Tuesday, April 08, 2008




REINVENTAR A CALIGRAFIA: O NOVO DESIGN GRÁFICO IRANIANO

Penso que nunca o cortejo fúnebre de um designer gráfico mobilizou tantas pessoas, associando honras de estado e emoção popular, como o de Morteza Momayez em 2005.



Não conheço, tão bem quanto gostaria, o trabalho de Momayez, mas creio que, em certa medida, ele representa um lugar de identidade da pátria iraniana, para a qual confluem diversas tradições, Árabe e Persa, ancestral e moderna, erudita e popular, autoral e pública, que, em uníssono, se expressam na escrita Farsi.

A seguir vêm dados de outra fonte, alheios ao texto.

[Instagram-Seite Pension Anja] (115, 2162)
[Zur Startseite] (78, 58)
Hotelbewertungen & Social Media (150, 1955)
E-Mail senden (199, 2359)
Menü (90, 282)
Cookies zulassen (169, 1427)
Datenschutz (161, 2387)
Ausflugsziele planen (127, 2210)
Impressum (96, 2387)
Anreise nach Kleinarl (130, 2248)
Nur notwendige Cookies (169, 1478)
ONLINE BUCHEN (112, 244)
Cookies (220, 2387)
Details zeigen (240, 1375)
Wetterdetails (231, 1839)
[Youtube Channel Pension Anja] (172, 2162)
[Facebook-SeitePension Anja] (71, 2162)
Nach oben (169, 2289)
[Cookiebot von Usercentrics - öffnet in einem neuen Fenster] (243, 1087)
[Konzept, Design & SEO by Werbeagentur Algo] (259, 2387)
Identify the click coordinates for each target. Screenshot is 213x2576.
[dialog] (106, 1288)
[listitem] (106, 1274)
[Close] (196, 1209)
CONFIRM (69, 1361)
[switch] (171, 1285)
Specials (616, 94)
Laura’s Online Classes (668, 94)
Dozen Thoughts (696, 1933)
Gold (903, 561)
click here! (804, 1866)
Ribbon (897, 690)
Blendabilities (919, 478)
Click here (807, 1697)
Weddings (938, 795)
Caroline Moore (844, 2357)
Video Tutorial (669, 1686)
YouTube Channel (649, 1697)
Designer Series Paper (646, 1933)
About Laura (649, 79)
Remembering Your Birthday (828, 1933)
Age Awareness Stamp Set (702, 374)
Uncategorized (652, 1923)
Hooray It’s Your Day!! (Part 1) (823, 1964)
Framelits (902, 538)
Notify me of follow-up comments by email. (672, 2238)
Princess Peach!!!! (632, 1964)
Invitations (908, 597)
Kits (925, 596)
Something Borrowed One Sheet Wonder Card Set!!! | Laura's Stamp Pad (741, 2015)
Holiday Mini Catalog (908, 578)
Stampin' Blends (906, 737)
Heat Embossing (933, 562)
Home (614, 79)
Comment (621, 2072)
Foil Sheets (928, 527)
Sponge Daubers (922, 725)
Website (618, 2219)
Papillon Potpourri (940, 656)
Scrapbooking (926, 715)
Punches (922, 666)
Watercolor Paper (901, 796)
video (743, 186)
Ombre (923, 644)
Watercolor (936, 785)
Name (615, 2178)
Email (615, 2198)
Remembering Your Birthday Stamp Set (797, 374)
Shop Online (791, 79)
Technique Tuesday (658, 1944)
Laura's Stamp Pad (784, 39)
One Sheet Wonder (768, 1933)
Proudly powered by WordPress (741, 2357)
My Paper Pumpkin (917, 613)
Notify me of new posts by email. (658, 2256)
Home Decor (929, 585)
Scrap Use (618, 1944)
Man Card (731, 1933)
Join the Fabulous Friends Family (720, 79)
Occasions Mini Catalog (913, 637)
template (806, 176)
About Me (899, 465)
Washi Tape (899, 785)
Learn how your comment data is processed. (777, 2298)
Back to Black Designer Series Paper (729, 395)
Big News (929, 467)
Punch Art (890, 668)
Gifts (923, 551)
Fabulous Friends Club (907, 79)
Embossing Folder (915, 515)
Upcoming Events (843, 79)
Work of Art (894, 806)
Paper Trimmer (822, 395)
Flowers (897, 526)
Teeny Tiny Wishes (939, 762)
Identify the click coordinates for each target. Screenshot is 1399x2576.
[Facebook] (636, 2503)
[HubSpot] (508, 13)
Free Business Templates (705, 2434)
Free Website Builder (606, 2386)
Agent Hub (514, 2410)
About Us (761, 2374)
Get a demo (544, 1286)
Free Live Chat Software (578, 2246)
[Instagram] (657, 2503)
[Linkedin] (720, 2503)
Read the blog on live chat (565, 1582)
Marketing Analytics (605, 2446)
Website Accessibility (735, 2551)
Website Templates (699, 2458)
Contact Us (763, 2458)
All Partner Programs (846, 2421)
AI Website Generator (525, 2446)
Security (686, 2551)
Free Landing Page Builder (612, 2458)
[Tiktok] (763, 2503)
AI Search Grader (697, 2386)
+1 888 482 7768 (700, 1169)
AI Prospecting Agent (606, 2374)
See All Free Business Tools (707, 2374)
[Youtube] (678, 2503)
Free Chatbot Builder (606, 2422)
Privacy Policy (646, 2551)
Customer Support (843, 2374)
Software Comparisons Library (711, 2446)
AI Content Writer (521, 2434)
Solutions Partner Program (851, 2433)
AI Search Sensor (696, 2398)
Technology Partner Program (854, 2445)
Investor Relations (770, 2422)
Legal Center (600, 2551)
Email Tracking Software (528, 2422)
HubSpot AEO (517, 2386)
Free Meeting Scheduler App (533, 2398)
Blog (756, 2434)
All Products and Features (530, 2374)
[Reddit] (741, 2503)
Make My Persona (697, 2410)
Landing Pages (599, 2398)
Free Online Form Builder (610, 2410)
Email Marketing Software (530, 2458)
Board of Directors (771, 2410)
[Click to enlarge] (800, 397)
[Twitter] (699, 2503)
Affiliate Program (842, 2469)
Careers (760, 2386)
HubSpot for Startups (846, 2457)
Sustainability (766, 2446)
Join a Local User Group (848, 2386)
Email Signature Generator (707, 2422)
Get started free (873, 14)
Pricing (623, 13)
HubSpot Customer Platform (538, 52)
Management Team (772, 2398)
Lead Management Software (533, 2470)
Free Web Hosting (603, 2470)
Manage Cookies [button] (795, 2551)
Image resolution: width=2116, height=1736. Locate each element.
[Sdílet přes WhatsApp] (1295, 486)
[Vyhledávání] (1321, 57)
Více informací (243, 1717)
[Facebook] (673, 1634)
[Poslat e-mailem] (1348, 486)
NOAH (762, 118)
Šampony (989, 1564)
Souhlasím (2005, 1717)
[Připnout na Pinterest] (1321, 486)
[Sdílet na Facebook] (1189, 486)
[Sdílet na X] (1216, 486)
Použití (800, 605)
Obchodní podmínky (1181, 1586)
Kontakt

Importa recordar que o Irão é um território habitado por dezenas de diferentes grupos étnicos que falam diferentes línguas e dialectos, que possuem diferentes origens e tradições mas que escrevem num único alfabeto, o Farsi.

Pintura caligráfica de Mohammed Ehsaei.

Ainda antes de Reza Abedini, não só um dos mais importantes designers gráficos da actualidade mas um decisivo divulgador do design iraniano, ter editado o seu New Visual Culture of Modern Iran, interessava-me já pela força extraordinária do design iraniano; não compreender a língua, não me parecia, face a extraordinária eloquência visual, uma limitação para entender aqueles trabalhos fortemente tipográficos, expressivamente cromáticos que, aos olhos de um ocidental, despertavam fantasiosas narrativas.

Logótipo do Museu Reza Abassi.

A nova cultura visual iraniana, que Abedini apresenta no seu livro, nasce na década de 1960 e conhecerá três períodos distintos. O primeiro período caracteriza-se por uma das mais extraordinárias revoluções do design gráfico da segunda metade do século XX, contemporânea da renovação holandesa (promovida por Wim Crouwel ou Pieter Brattinga) e da renovação japonesa (desenvolvida por Masuda Tadashi, Yusaku Kamekura, Tadanori Yokoo ou Shigeo Fukuda) mas menos conhecida (mesmo um historiador atento como Meggs ignora-a), que se estende entre 1960 e 1979, período marcado por uma forte questionação da identidade visual iraniana acompanhada de uma intensa recuperação e reinterpretação de toda uma tradição visual, muito assente na tradição caligráfica. A produção gráfica deste período, que termina com a revolução iraniana de 79, é indissociável de Momayez.

Cartaz de Majid Abbsi.

Cartaz de Mehdi Saeedi.

À extraordinária fertilidade deste período, segue-se uma década de estagnação marcada pela Guerra Irão-Iraque e consequentes fecho de fronteiras, embargo económico, corte de relações com a UE e os EUA. A produção gráfica desse período é quase exclusivamente de propaganda e não se apresenta particularmente interessante.

Uma nova geração de designers iranianos, desponta no pós-guerra. Alguns deles, como Saed Meshki ou Reza Abedini, formam-se ainda antes do pós-guerra mas outros, como Farhad Fozouni ou Iman Raad nascem já após a revolução iraniana e formam-se no pós-guerra.

Cartaz de Iman Raad.

A razão da “identidade” e da maturidade do trabalho destes jovens designers talvez resida da combinação de referências e influências. São designers que admiram a tradição da caligrafia Persa, que se deixam influenciar pelos mestres calígrafos e por Morteza Momayez mas que também que se relacionam também com a influência de Reza Abedini e Neville Brody, que combinam referências da tapeçaria persa e da nova tipografia digital.

A “terceira vida” do design gráfico iraniano contemporâneo não pode ser desligada da acção do colectivo 5th Color é criado em 2001 e envolvendo alguns dos mais importantes designers iranianos procurou, por exemplos em exposições como Bouf-e Kour (2002) e Self-Portrait (2004) voltar a afirmar uma especificidade da linguagem visual iraniana, numa espécie de retorno aos objectivos perseguidos por Momayez meio século antes, que visavam lançar um olhar contemporâneo sobre as herança caligráfica iraniana. A nova geração aprendeu com mestres calígrafos como Mohammad Ehsaei o criador do logótipo do Museu Reza Abassi ele próprio um herdeiro de mestres como Mirza Gholamreza ou Mir Hossein, no final do século XIX, exploraram novas possibilidades visuais de utilização da língua Farsi.



Crescentemente reconhecido no ocidente, o design gráfico iraniano apresenta-se hoje muitíssimo activo, possuindo boas escolas, uma invejável Associação de Design Gráfico e um largo número de talentosos designers, prolongando esse riquíssimo encontro entre tradição e inovação visual.





Cartazes de Reza Abedini (n. 1967).






Cartazes de Mehdi Saedi.



Cartazes de Farhad Fouzoni (n. 1979).